The study of change in intermediate phenotypes over time is important in genetics. In this paper we explore a new approach to phenotype definition in the genetic analysis of longitudinal phenotypes. We utilized data from the longitudinal Framingham Heart Study Family Cohort to investigate the familial aggregation and evidence for linkage to change in systolic blood pressure (SBP) over time. We used Gibbs sampling to derive sigma-squared-A-random-effects (SSARs) for the longitudinal phenotype, and then used these as a new phenotype in subsequent genome-wide linkage analyses.

Additive genetic effects (σ2A.time) were estimated to account for ~9.2% of the variance in the rate of change of SBP with age, while additive genetic effects (σ2A) were estimated to account for ~43.9% of the variance in SBP at the mean age. The linkage results suggested that one or more major loci regulating change in SBP over time may localize to chromosomes 2, 3, 4, 6, 10, 11, 17, and 19. The results also suggested that one or more major loci regulating level of SBP may localize to chromosomes 3, 8, and 14.

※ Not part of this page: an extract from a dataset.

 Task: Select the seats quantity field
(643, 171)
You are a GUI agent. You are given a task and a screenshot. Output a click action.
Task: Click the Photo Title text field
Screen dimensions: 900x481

Our results support a genetic component to both SBP and change in SBP with age, and are consistent with a complex, multifactorial susceptibility to the development of hypertension. The use of SSARs derived from quantitative traits as input to a conventional linkage analysis appears to be valuable in the linkage analysis of genetically complex traits. We have now demonstrated in this paper the use of SSARs in the context of longitudinal family data.